But the film's big scene-stealer is Peter Ustinov as Old Man, the cat-loving ancient denizen of the demolished Capitol building who quotes excessively from T.S. Eliot's Old Possum's Book of Practical Cats ("Macavity, Macavity," he quotes, "there's no one like Macavity / There never was a cat of such deceitfulness and suavity"--the basis for Andrew Lloyd Webber's stage moneymaker Cats). Ustinov adds a salty bit of life to a movie that, by necessity, has been devoid of it until his appearance. He overacts terrifically in the role, much to my own personal joy.
Logan's Run features other joys. The Oscar-nominated art direction, by Dale Hennesy is a treat, thanks also to a lot of location work done in Texas, where director Anderson filmed the Great Hall sequences at Dallas' Apparel Mart and the climactic sequence at architect Philip Johnson's famed Water Gardens in Ft. Worth, Texas (closed since June 2004, when four people drowned in the center pool from which Logan and Jessica emerge).

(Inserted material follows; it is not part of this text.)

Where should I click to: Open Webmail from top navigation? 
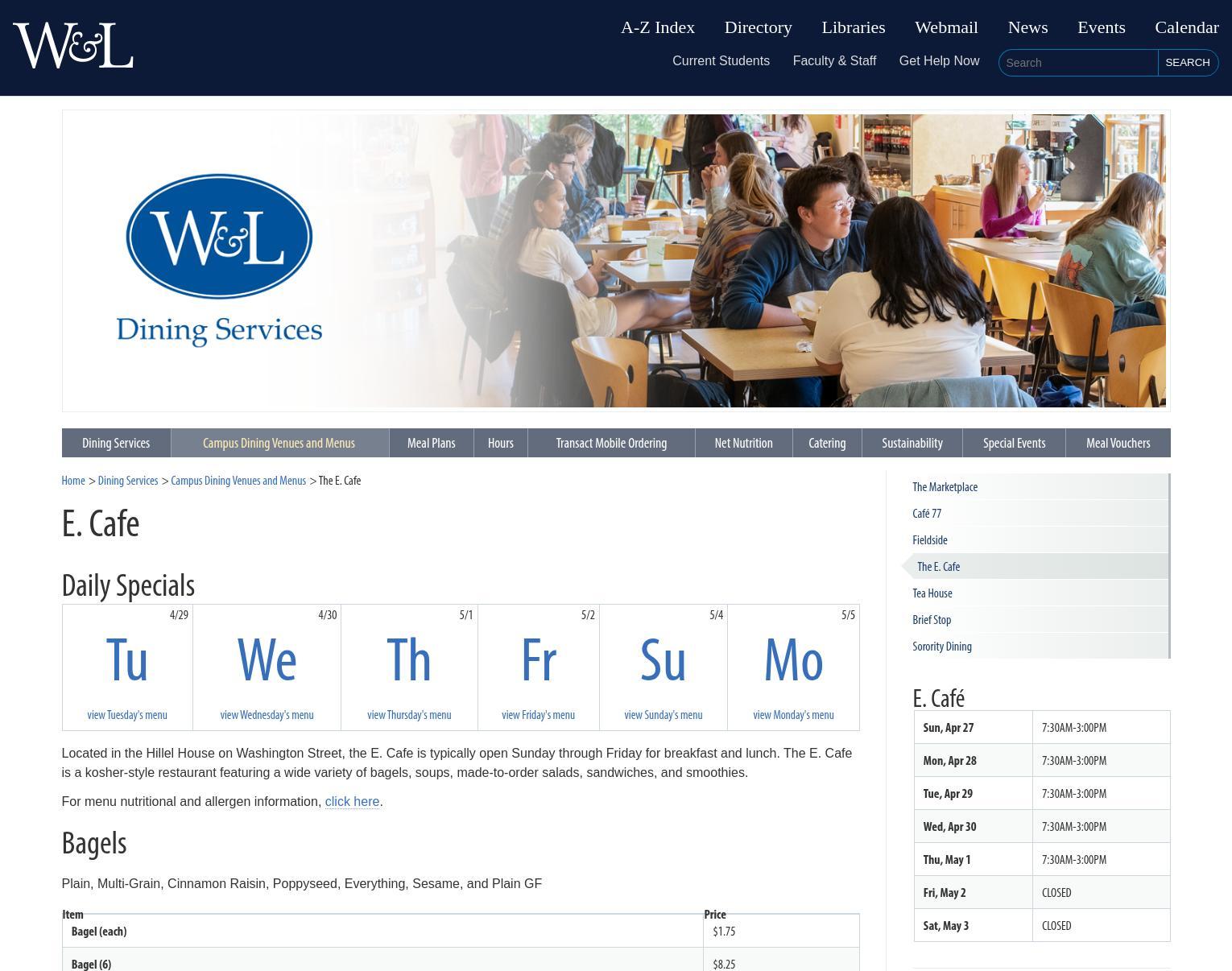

The Oscar-nominated cinematography by Ernest Lazlo (Ship of Fools, Judgment at Nuremberg, Airport, D.O.A., Stalag 17, Kiss Me Deadly, Fantastic Voyage, and It's A Mad Mad Mad Mad World) is quite spiffy.

Special effects masters L.B. Abbott and Glen Robinson handled the miniature work, while Matthew Yuricich contributed the prismatic matte paintings that convince us of a overgrown, uncared-for Washington D.C. (the shots of the ivy-covered Capitol Building and Lincoln Memorial are supreme examples of the lost art of matte painting--in fact, matte paintings should be re-examined as one of the premier possibilities that special effects have to offer; they're so much more convincing than fakey-looking CGI). Take a look at some beautiful frame grabs at the excellent Be Still My Blog of War by Andrew Grazebrook. Logan's Run, in fact, won a special achievement Oscar--along with that year's much much-less-impressive version of King Kong--for its effects work. And, to boot, Logan's Run features the first-ever looks at holographic imagery in the scenes where Logan is being computer-interrogated! Also, we should note Jerry Goldsmith's unusual score, which strike a perfect balance between symphonic and electronic work.

You don't havta tell me. I know Logan's Run is not a great movie. But it's a fun one, and it looms large in my heart despite all its flaws (it even inspired a TV series and a comic book). Believe me, it's gonna be remade soon--but it won't have the hard-won charm of the original, I guarantee.

1 comment:

  1. It IS a great movie. Michael Bay stole quit a bit of it for his film, The Island. And squandered every ill-gotten idea.